DIRECTIONS
Make an exact copy, from the records below, of the lines from the line containing "You are a computer-use agent. The" to the line containing "Task: Select the", both lines included, excluding pictures.

(Stored records)

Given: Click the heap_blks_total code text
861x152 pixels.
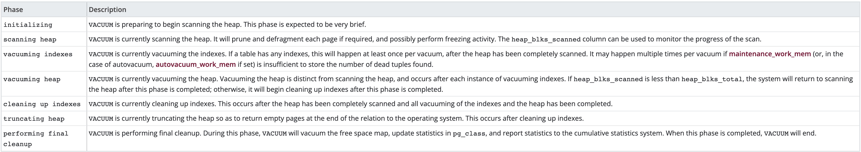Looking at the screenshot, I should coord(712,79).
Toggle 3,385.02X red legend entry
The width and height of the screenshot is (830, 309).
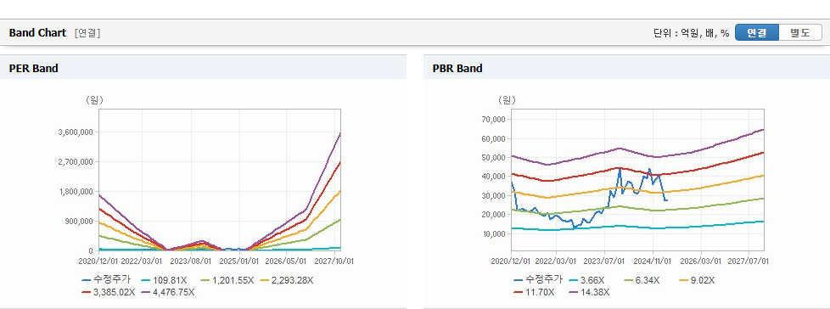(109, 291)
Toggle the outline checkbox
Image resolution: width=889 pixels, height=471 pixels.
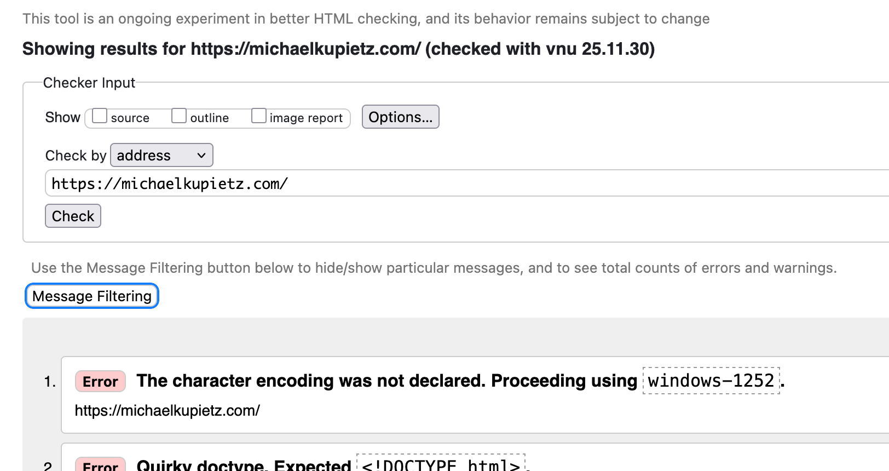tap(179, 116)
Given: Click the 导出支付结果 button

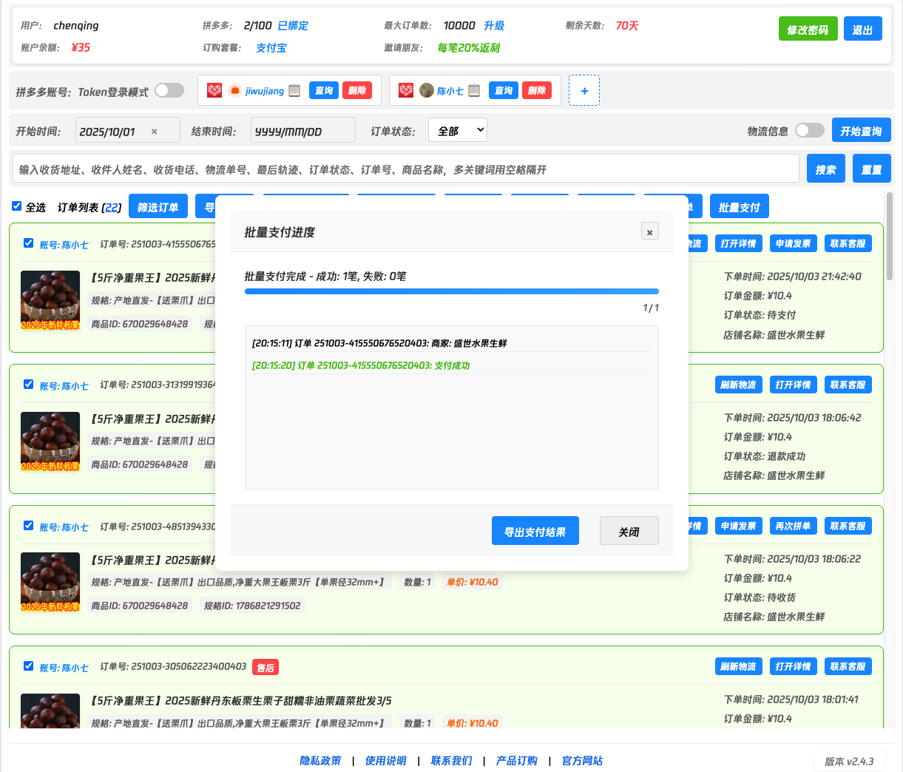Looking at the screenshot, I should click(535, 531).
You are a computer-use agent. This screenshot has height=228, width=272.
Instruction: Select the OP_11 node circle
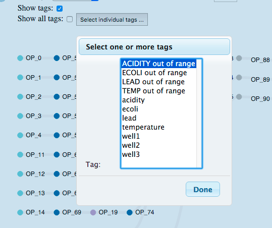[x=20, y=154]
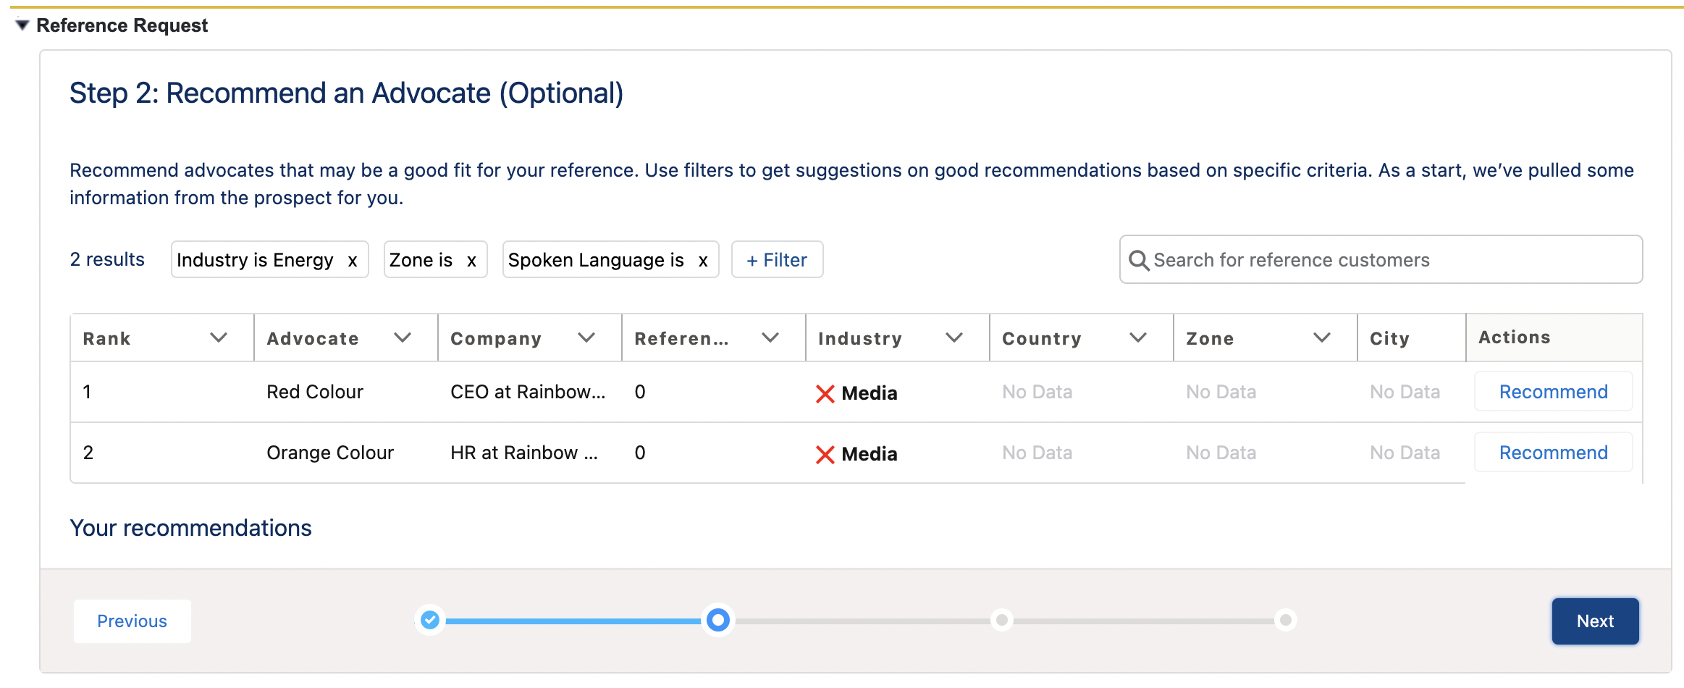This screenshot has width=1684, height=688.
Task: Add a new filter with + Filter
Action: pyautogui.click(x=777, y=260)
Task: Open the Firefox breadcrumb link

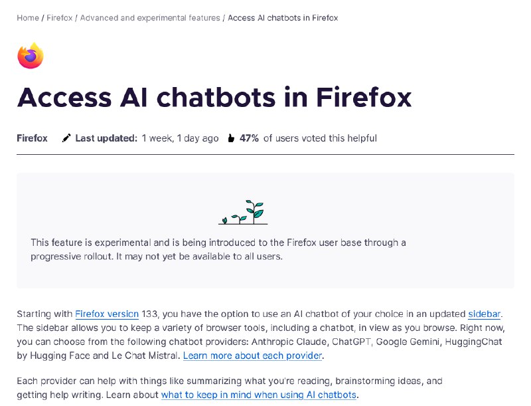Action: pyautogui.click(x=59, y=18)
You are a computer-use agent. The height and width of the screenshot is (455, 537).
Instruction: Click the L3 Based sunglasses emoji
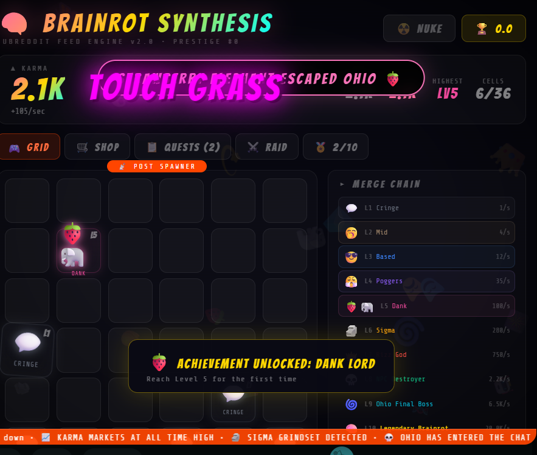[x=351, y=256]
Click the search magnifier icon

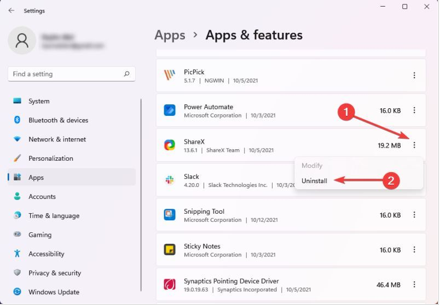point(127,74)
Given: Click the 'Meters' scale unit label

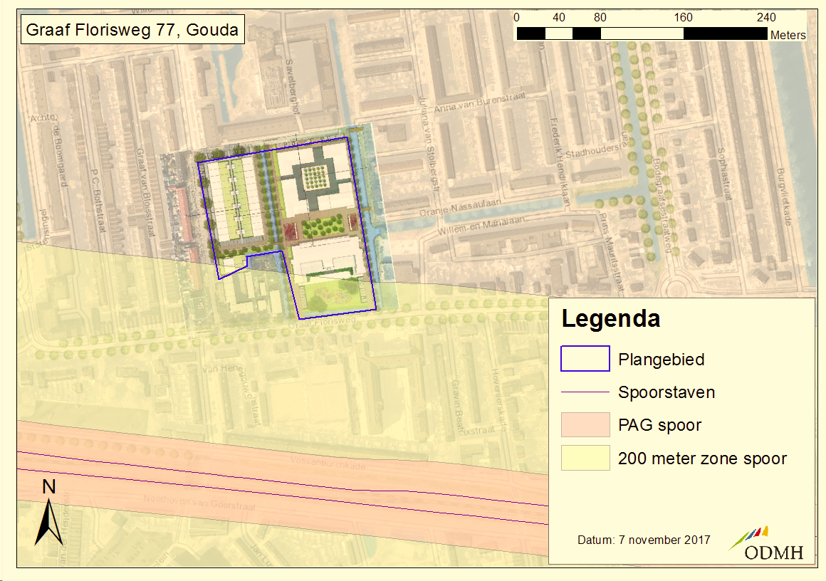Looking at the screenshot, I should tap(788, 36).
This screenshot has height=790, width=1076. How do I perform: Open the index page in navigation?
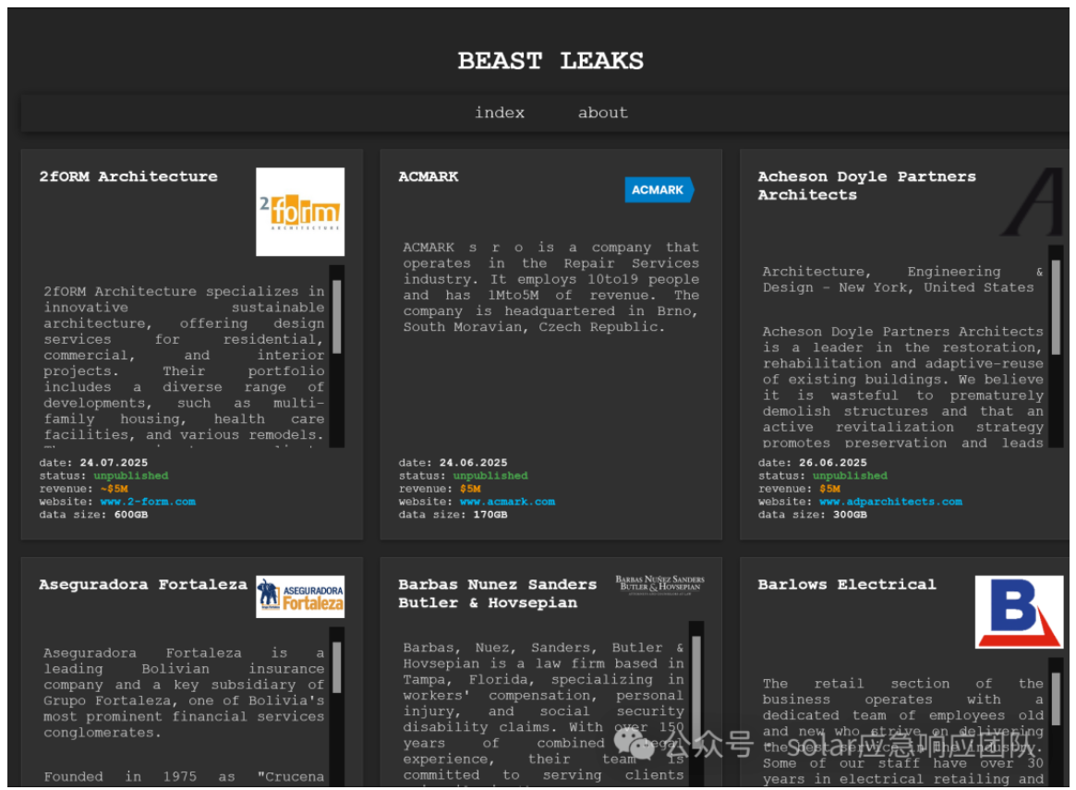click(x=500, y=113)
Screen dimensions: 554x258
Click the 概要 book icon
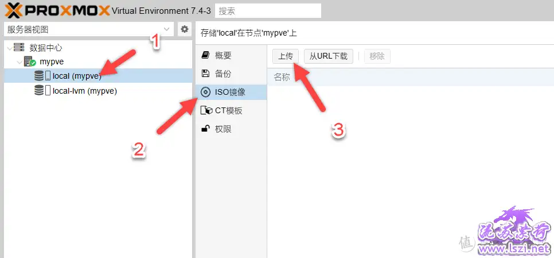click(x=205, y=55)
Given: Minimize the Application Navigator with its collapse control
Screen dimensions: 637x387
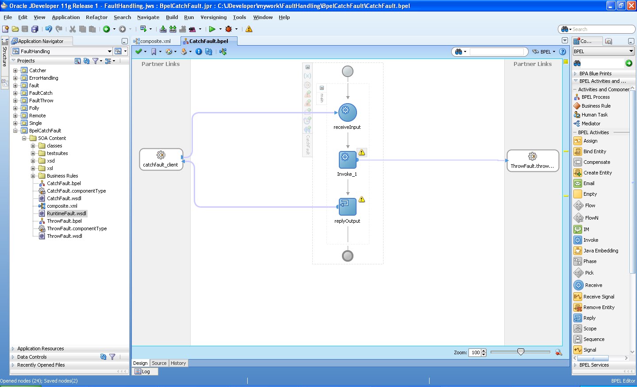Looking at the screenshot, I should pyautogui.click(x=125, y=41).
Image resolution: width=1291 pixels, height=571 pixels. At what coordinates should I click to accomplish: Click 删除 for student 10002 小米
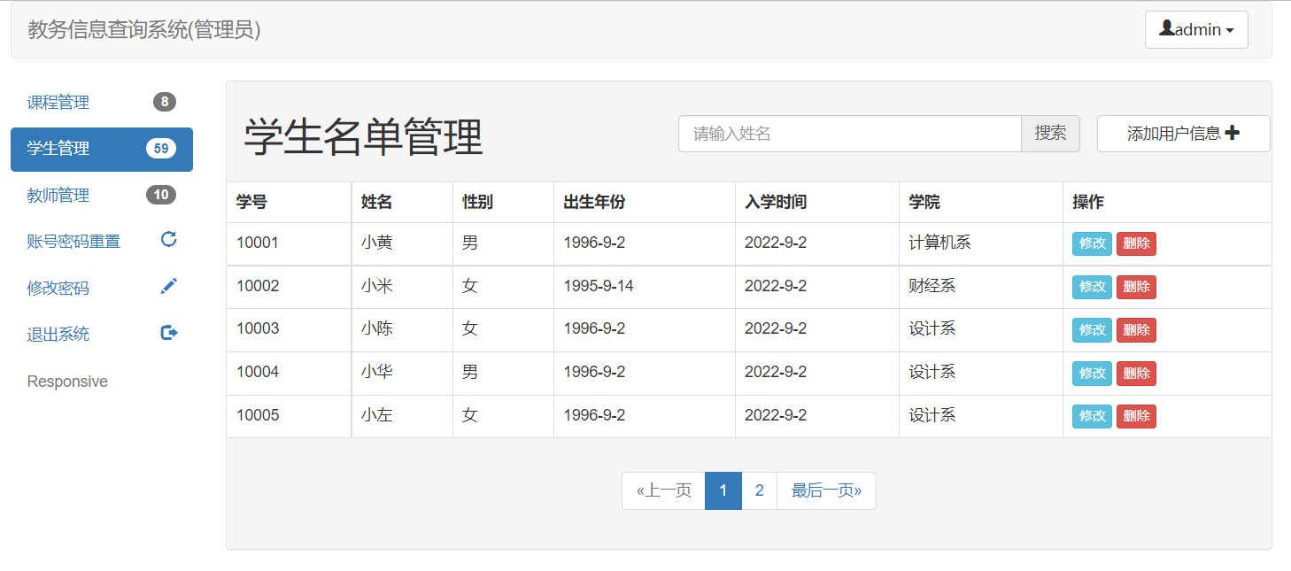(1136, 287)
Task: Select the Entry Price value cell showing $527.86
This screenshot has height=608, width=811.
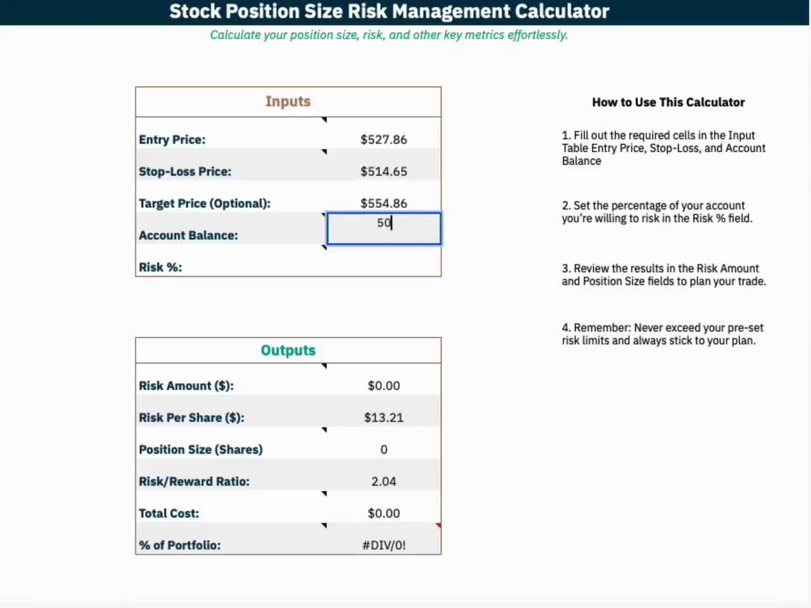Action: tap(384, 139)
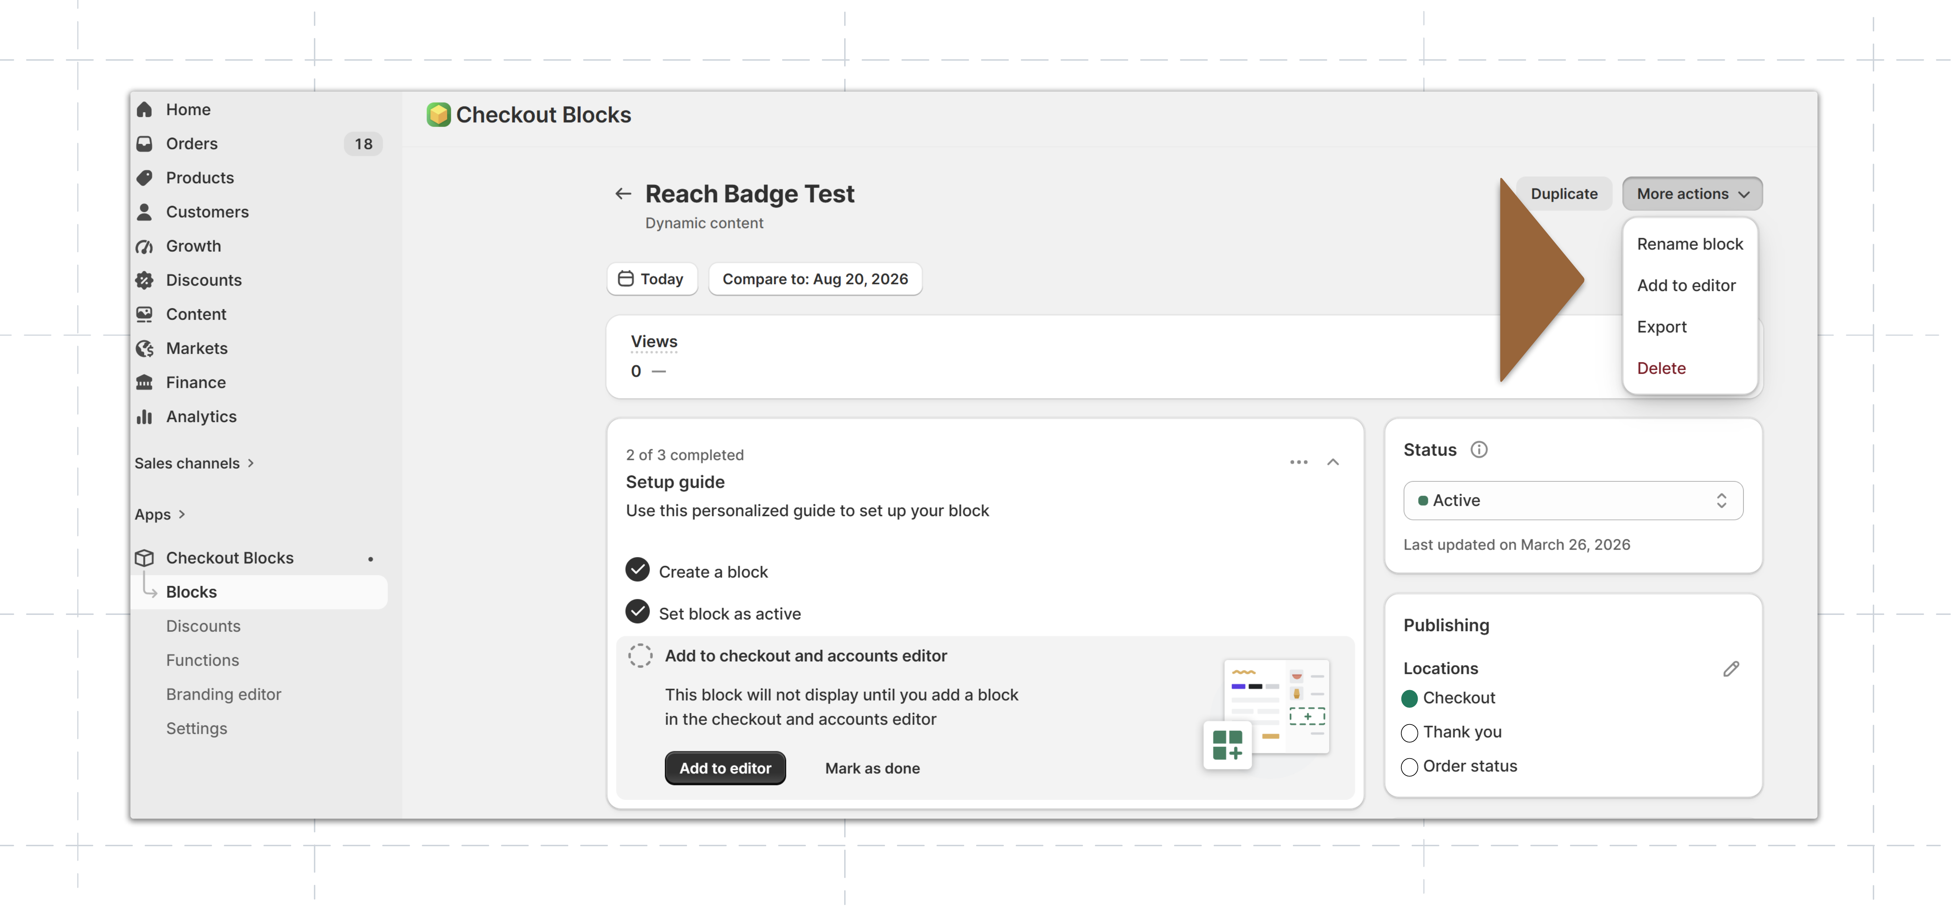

TASK RESPONSE
You are a computer-use agent. The height and width of the screenshot is (455, 537).
Instruction: Click the L3 Based sunglasses emoji
[x=351, y=256]
Click the search magnifier icon

point(127,74)
Given: Click the 'Meters' scale unit label

Looking at the screenshot, I should tap(788, 36).
This screenshot has height=790, width=1076. How do I perform: Open the index page in navigation?
click(x=500, y=113)
Screen dimensions: 554x258
Click the 概要 book icon
click(x=205, y=55)
Given: Minimize the Application Navigator with its collapse control
Screen dimensions: 637x387
Looking at the screenshot, I should pyautogui.click(x=125, y=41).
Image resolution: width=1291 pixels, height=571 pixels. At what coordinates should I click to accomplish: Click 删除 for student 10002 小米
(1136, 287)
Task: Select the Entry Price value cell showing $527.86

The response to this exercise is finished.